Increase in affinity and specificity of RNA pools through rounds of selection

Cycle of selection RNA bound, % m7-GTP elution, %
1
2 38
3 71 6.3
4 77 18
5 80 25
6 87 29
7 88 27
8 78 40

Figure 1.

Figure 1

Predicted secondary structure of R8-35 RNA. The computer-predicted secondary structure of the cap-binding RNA is shown. Susceptibilities of residues to various single- and double-stranded specific nucleases are indicated. Strong reactivities are marked by filled-in symbols and weak reactivities are denoted with open symbols. RNase A (□ and ▪) displays specificity for single-stranded U and C residues. RNase T1 (○ and •) cleaves 3′ of single-stranded G residues. RNase T2 (▵ and ▴) cleaves 3′ of A residues. RNase V1 cleaves helical regions (a strong hit is indicated by a large arrow, a weaker hit is marked by a small arrow). The nucleotide numbers are indicated on the RNA molecule. The sequences from nt 1 to 16 and from nt 89 to 95 are derived from the cloning vector pGEM3 (Promega). Nucleotides 17–30 and 71–88 are derived from the fixed 5′-end and 3′-end sequences, respectively. The variable region extends from nt 31 to 70.

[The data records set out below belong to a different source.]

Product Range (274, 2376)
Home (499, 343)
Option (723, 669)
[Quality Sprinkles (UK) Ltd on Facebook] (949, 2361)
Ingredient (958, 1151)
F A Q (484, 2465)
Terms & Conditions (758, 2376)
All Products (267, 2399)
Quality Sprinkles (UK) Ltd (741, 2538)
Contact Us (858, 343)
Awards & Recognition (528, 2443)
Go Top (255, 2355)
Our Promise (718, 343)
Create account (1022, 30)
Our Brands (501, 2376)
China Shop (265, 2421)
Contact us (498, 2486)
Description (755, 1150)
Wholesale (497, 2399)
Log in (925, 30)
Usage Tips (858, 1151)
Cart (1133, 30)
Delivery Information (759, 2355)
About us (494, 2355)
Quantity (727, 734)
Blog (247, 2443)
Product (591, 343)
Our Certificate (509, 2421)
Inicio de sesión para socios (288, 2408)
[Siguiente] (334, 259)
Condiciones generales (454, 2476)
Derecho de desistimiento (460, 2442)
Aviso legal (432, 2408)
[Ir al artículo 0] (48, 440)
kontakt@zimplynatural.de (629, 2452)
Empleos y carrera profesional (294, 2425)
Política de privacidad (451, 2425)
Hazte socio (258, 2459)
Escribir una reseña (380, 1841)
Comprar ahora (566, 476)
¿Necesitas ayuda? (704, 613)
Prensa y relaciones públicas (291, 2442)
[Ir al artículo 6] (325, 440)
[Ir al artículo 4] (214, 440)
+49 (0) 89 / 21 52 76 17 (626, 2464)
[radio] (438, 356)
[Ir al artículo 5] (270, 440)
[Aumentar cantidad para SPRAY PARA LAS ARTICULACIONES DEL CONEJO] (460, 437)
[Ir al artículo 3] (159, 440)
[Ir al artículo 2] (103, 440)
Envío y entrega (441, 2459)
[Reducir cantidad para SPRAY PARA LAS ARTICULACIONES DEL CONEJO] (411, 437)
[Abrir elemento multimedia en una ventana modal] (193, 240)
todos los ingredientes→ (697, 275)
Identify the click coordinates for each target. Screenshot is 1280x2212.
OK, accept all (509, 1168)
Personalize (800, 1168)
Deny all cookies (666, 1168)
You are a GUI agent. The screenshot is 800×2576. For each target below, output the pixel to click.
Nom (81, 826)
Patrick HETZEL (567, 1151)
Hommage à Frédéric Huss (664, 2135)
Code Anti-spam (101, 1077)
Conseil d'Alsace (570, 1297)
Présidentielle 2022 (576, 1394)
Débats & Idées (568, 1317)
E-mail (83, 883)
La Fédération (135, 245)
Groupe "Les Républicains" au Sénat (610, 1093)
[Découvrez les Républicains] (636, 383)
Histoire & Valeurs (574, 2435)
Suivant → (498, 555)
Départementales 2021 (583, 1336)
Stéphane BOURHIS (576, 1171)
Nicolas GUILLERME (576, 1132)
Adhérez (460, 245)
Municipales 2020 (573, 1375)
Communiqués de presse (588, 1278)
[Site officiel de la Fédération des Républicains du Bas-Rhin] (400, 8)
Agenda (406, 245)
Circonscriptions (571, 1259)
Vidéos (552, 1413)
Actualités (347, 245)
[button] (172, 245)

Predicted RNA Structure of the Cap-Binding SELEX R8-35 RNA.

The Wisconsin GCG RNA fold program was used to predict the secondary structure of R8-35 RNA. Fig. 1 shows that R8-35 could be folded into a long hairpin structure with several internal bulges and loops and a predicted free energy of ΔG = −22.5 kcal/mol. To test the validity of the predicted structure, radiolabeled R8-35 RNA was treated with a number of different nucleases that are predicted to cleave either single-stranded (RNases A, T1, T2) or helical (cobra venom RNase 1) regions in RNA. The sites in the RNA that were susceptible to nuclease cleavage were determined; the susceptible nucleotides are marked in the computer-predicted RNA structure shown in Fig. 1. Overall, the data obtained from nuclease digestions supported the computer-predicted structure. Curiously, cytidines 47, 48, and 49, predicted to reside in a large single-stranded loop, were not cleaved by RNase A, suggesting that the large single-stranded loop contains secondary or higher order RNA structure. However, substitution of these residues did not affect the biochemical and biological properties of R8-35 RNA (data not shown). Also, the observed susceptibilities of guanosines 55 and 56 to single-stranded nucleases suggest that alternative RNA conformations exist.

Affinity of SELEX RNA R8-35 for the Cap Structure.

Competition binding analysis was used to determine the relative affinities of various nucleotides for SELEX RNA R8-35. The IC50, or concentration of competitor at which the binding of R8-35 to m7-GTP-Sepharose is 50% competed, should be equal to the dissociation constant if the inhibitor binds competitively to one site on m7-GTP. The IC50 of R8-35 RNA for m7-GTP, a compound closely resembling the cap structure, was 0.5 μM (Table 2). In contrast, the IC50 of R8-35 for GTP was ≈1,000-fold higher. Thus, the R8-35 RNA can distinguish at the molecular level between two very similar molecules, m7-GTP and GTP, which differ only by the presence of a methyl group and a positive charge at the N-7 atom of guanosine. Similarly, the R8-35 RNA bound with apparently higher affinity to m7GpppG, m7GpppA, and m7-GDP than to nonmethylated compounds such as GpppG, dGTP, GMP, ITP, CTP, UTP and ATP (Table 2). Curiously, the base guanosine by itself appeared to have higher affinity to R8-35 than the various nucleoside tri-, di-, and monophosphates (Table 2).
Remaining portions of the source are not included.